- **TASK DETAILS**: Word for word, restate the entries below and exclude every image.
RECORDED DATA START
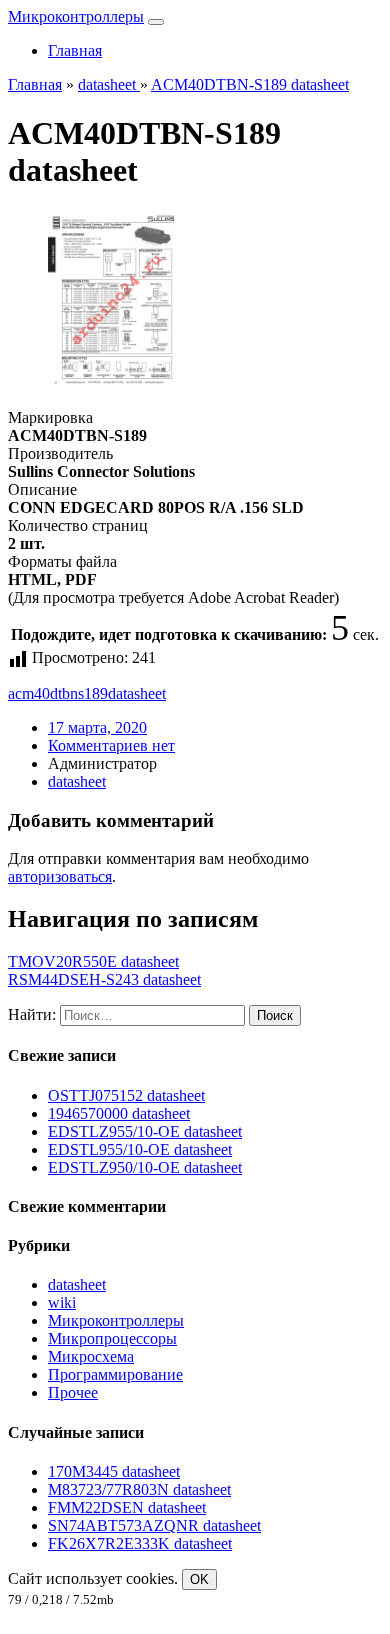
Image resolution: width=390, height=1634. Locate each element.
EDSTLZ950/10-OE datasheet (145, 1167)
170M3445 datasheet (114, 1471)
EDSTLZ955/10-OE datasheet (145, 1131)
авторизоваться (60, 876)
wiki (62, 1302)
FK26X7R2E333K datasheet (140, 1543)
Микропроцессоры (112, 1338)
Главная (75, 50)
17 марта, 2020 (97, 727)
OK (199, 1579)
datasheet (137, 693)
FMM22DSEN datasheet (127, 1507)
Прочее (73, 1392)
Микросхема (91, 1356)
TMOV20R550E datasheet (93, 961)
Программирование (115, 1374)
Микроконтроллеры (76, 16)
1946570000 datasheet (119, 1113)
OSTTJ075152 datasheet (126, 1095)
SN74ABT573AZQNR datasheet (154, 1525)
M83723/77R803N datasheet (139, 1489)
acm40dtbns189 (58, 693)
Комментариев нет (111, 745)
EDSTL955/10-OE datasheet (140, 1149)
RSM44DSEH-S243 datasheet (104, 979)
RECORDED DATA END
- **SOLUTION TO THIS PROBLEM**:
Image resolution: width=390, height=1634. Locate each element.
EDSTLZ950/10-OE datasheet (145, 1167)
170M3445 datasheet (114, 1471)
EDSTLZ955/10-OE datasheet (145, 1131)
авторизоваться (60, 876)
wiki (62, 1302)
FK26X7R2E333K datasheet (140, 1543)
Микропроцессоры (112, 1338)
Главная (75, 50)
17 марта, 2020 (97, 727)
OK (199, 1579)
datasheet (137, 693)
FMM22DSEN datasheet (127, 1507)
Прочее (73, 1392)
Микросхема (91, 1356)
TMOV20R550E datasheet (93, 961)
Программирование (115, 1374)
Микроконтроллеры (76, 16)
1946570000 datasheet (119, 1113)
OSTTJ075152 datasheet (126, 1095)
SN74ABT573AZQNR datasheet (154, 1525)
M83723/77R803N datasheet (139, 1489)
acm40dtbns189 (58, 693)
Комментариев нет (111, 745)
EDSTL955/10-OE datasheet (140, 1149)
RSM44DSEH-S243 datasheet (104, 979)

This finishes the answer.